(Collected data entries)
----------
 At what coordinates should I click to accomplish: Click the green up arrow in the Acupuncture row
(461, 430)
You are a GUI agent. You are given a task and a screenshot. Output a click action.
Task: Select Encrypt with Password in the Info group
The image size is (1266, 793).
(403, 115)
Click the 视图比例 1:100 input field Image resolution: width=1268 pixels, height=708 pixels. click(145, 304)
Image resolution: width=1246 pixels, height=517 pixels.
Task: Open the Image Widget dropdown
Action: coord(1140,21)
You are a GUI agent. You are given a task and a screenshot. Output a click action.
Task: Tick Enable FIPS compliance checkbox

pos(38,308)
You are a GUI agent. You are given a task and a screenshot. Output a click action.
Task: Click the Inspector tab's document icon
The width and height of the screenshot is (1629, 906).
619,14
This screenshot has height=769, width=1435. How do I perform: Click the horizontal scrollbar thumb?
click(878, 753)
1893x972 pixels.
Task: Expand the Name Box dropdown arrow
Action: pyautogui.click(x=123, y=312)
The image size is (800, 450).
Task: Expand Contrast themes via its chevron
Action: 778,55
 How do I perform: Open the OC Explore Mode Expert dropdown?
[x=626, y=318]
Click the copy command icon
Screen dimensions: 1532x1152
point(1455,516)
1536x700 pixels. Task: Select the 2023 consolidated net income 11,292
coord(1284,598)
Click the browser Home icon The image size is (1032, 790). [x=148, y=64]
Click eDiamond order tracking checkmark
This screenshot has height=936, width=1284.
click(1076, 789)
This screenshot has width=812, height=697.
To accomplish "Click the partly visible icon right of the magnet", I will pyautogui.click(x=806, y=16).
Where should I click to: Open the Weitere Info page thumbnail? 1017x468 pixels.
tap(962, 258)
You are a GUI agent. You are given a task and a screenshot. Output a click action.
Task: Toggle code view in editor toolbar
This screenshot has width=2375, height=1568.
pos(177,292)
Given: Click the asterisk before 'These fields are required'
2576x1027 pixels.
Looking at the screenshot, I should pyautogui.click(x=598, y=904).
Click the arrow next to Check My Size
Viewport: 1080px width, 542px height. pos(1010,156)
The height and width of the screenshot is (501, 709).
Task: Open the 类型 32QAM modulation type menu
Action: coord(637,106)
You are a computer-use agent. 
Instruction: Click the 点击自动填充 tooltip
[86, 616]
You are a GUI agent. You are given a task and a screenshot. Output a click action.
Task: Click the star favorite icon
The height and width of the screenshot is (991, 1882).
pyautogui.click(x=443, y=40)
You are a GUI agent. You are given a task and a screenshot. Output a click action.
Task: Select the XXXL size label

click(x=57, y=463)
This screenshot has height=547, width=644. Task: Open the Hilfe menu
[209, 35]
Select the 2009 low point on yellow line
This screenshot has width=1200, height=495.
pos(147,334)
----------
**Work item:** Print every record exactly as it was given.

**The answer:**
 At what coordinates should I click to accomplish: Click the green up arrow in the Acupuncture row
(461, 430)
You are a GUI agent. You are given a task and a screenshot. Output a click action.
Task: Select Encrypt with Password in the Info group
The image size is (1266, 793).
(403, 115)
Click the 视图比例 1:100 input field Image resolution: width=1268 pixels, height=708 pixels. click(145, 304)
Image resolution: width=1246 pixels, height=517 pixels.
Task: Open the Image Widget dropdown
Action: coord(1140,21)
You are a GUI agent. You are given a task and a screenshot. Output a click action.
Task: Tick Enable FIPS compliance checkbox

pos(38,308)
You are a GUI agent. You are given a task and a screenshot. Output a click action.
Task: Click the Inspector tab's document icon
The width and height of the screenshot is (1629, 906).
619,14
This screenshot has height=769, width=1435. How do I perform: Click the horizontal scrollbar thumb?
click(878, 753)
1893x972 pixels.
Task: Expand the Name Box dropdown arrow
Action: pyautogui.click(x=123, y=312)
The image size is (800, 450).
Task: Expand Contrast themes via its chevron
Action: 778,55
 How do I perform: Open the OC Explore Mode Expert dropdown?
[x=626, y=318]
Click the copy command icon
Screen dimensions: 1532x1152
point(1455,516)
1536x700 pixels. Task: Select the 2023 consolidated net income 11,292
coord(1284,598)
Click the browser Home icon The image size is (1032, 790). [x=148, y=64]
Click eDiamond order tracking checkmark
This screenshot has height=936, width=1284.
click(1076, 789)
This screenshot has width=812, height=697.
To accomplish "Click the partly visible icon right of the magnet", I will pyautogui.click(x=806, y=16).
Where should I click to: Open the Weitere Info page thumbnail? 1017x468 pixels.
tap(962, 258)
You are a GUI agent. You are given a task and a screenshot. Output a click action.
Task: Toggle code view in editor toolbar
This screenshot has width=2375, height=1568.
pos(177,292)
Given: Click the asterisk before 'These fields are required'
2576x1027 pixels.
Looking at the screenshot, I should pyautogui.click(x=598, y=904).
Click the arrow next to Check My Size
Viewport: 1080px width, 542px height. pos(1010,156)
The height and width of the screenshot is (501, 709).
Task: Open the 类型 32QAM modulation type menu
Action: coord(637,106)
You are a computer-use agent. 
Instruction: Click the 点击自动填充 tooltip
[86, 616]
You are a GUI agent. You are given a task and a screenshot. Output a click action.
Task: Click the star favorite icon
The height and width of the screenshot is (991, 1882).
pyautogui.click(x=443, y=40)
You are a GUI agent. You are given a task and a screenshot. Output a click action.
Task: Select the XXXL size label

click(x=57, y=463)
This screenshot has height=547, width=644. Task: Open the Hilfe menu
[209, 35]
Select the 2009 low point on yellow line
This screenshot has width=1200, height=495.
pos(147,334)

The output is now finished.